L'enlisement de la guerre en Iran
D'où vient cette tension entre Donald Trump et Benjamin Netanyahou ? La dernière fois qu'ils se sont vus, mi-février, c'était 10 jours avant le début de la guerre contre l'Iran. Dans le secret de la Maison Blanche, et face à un Trump hésitant, le Premier ministre israélien insistait sur le fait qu'un changement de régime était possible en Iran, selon le récit très documenté du New York Times. Il l'assurait sur la foi de ses services de renseignement. Benyamin Nétanyahou, toujours selon le New York Times, minimisait les risques de cette guerre, estimant que l'Iran serait trop affaibli pour bloquer le détroit d'Ormuz.
Six mois plus tard, le détroit d'Ormuz est bloqué, le régime est toujours en place et cette guerre n'en finit pas. Donald Trump regrette-t-il d'avoir approuvé l'opération ? Il ne cache plus, en tout cas, son agacement contre les positions du Premier ministre israélien, qu'il juge "inflexibles", "jusqu'au-boutistes", notamment sur le Liban.
Les efforts d'Israël pour se réconcilier
Mais avec le versatile président américain, un coup de colère est parfois sans lendemain.
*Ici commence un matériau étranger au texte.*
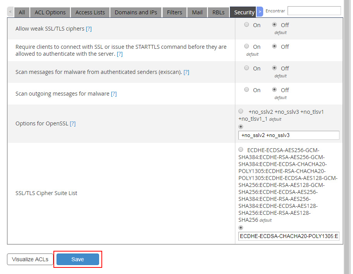Open help [?] for weak SSL/TLS ciphers

click(89, 29)
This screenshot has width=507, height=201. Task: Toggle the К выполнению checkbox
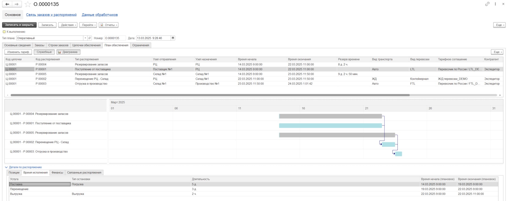pyautogui.click(x=4, y=32)
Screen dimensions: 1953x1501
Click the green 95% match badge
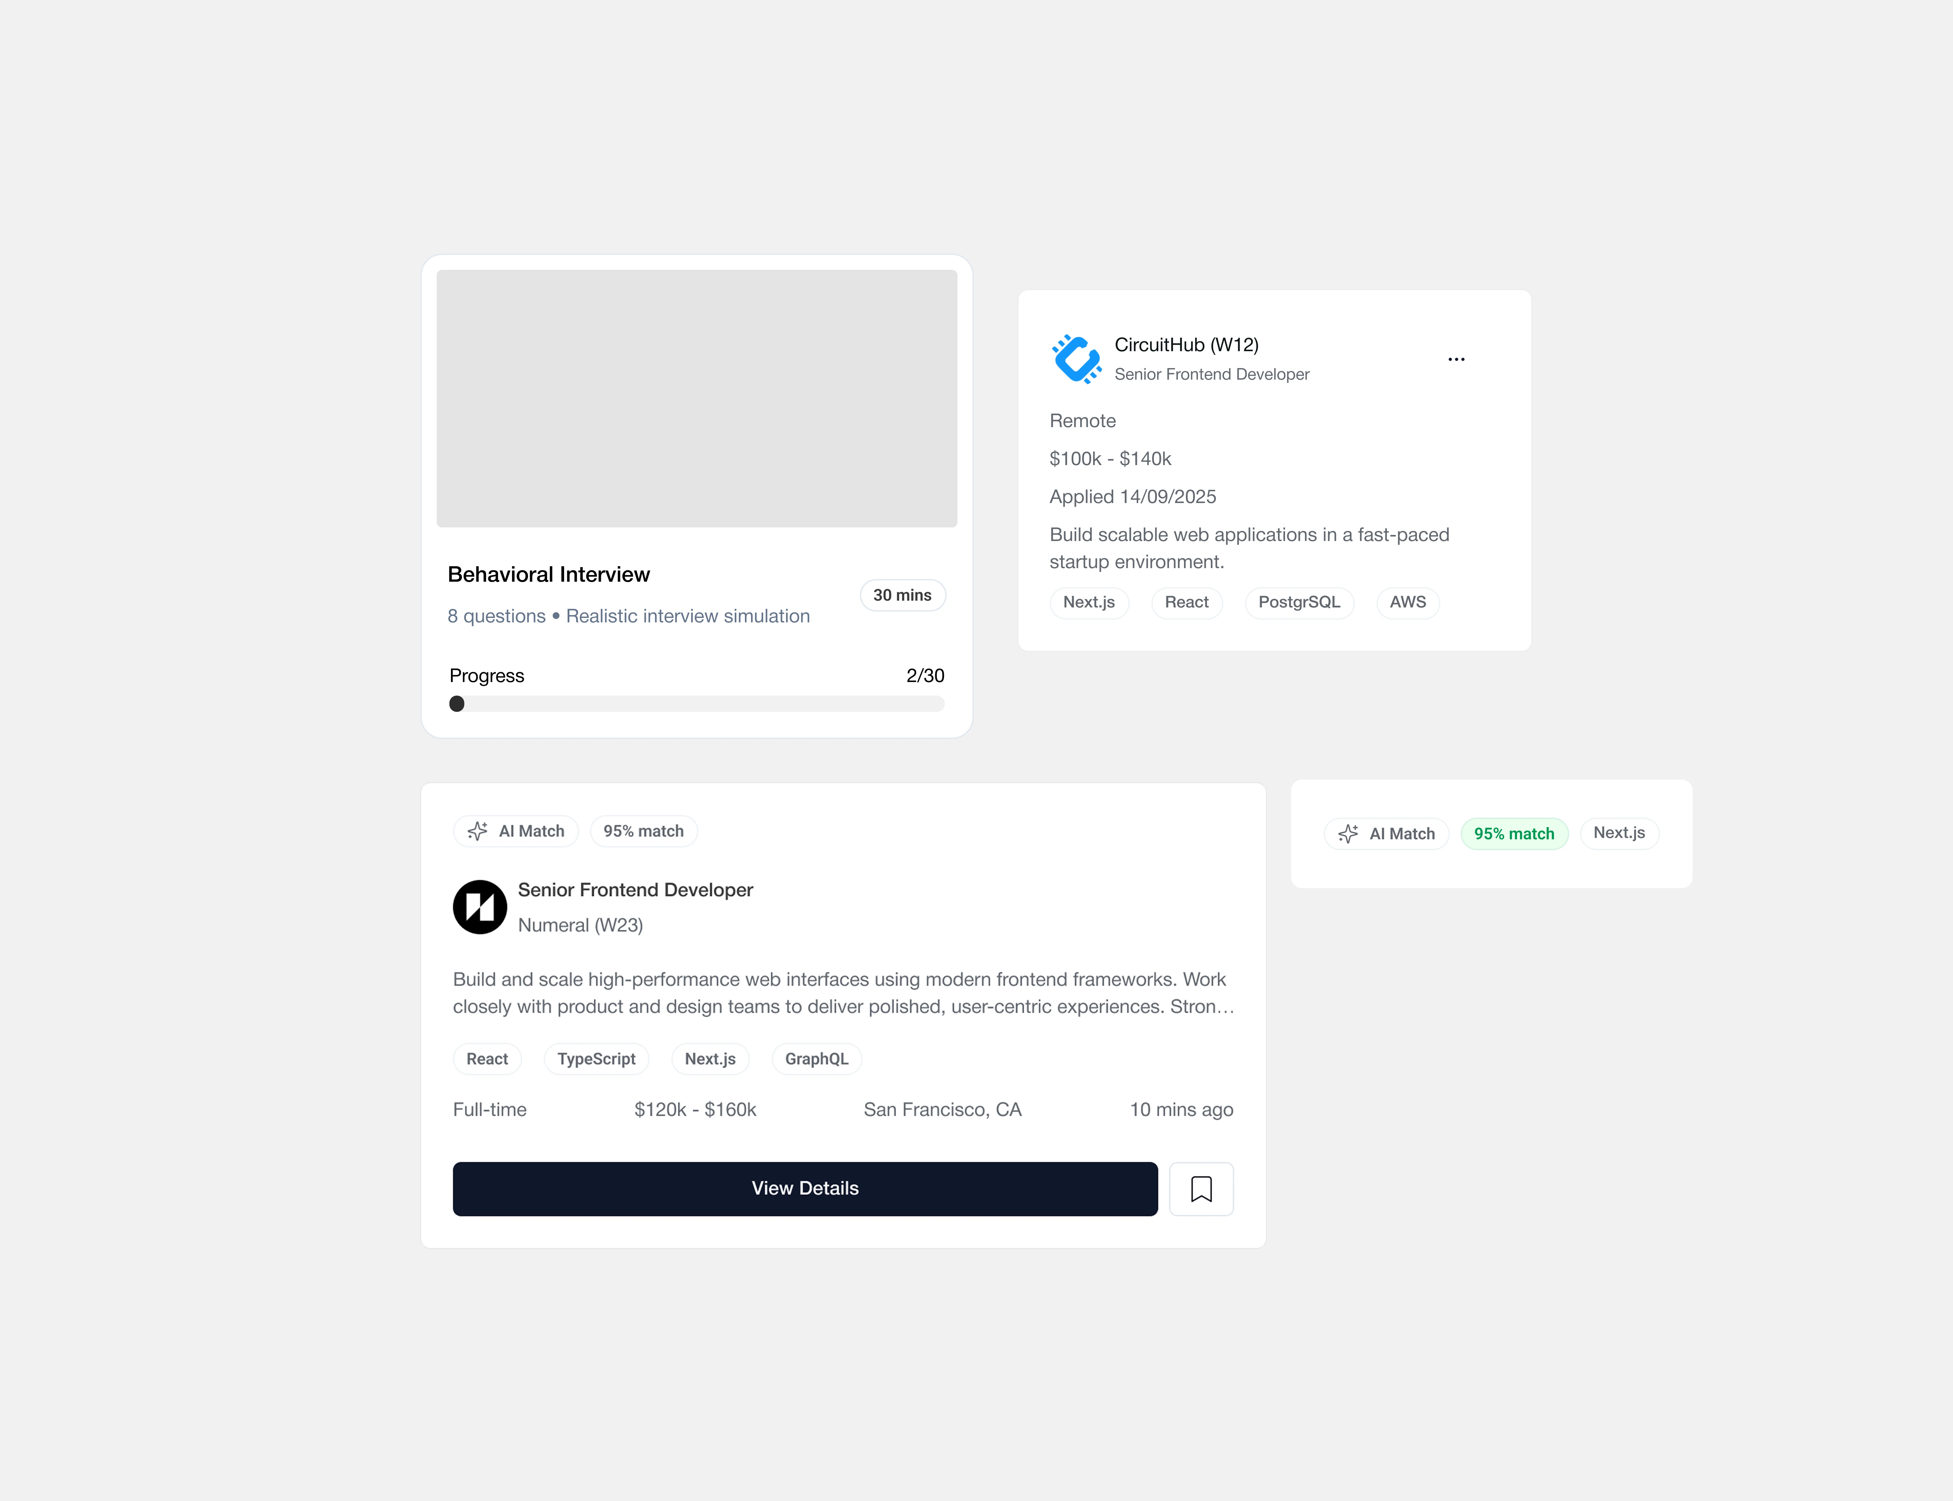tap(1514, 834)
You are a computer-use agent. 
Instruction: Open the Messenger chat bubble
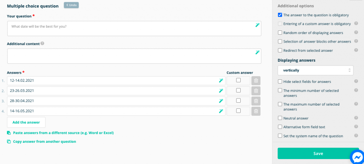[x=358, y=157]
Et de fait, les États-Unis restent aujourd'hui l'allié le plus solide d'Israël. D'autant que Benjamin Nétanyahou multiplie les gestes pour se réconcilier avec le président américain. Le dirigeant israélien arrive à Washington avec une décision qui fera plaisir à Donald Trump : Israël autorise un premier déploiement de la force multinationale à Gaza. C'était l'un des points majeurs du plan Trump, jusqu'ici gelé par les Israéliens. Benyamin Nétanyahou n'a plus le choix. Les élections en Israël ont lieu dans trois mois. Et déjà, ses rivaux l'accusent d'avoir brouillé Israël avec les États-Unis.
Donald Trump, ne semble pas prêt à faire de concession. Il veut équiper l'Arabie saoudite en nucléaire civil et la Turquie en avions de chasse : deux sujets majeurs d'inquiétude pour le gouvernement israélien. Mais le président américain a donné le ton de cette rencontre, lundi 27 juillet, auprès du média Axios, avec cette phrase : "Sans moi, Israël aurait été détruit."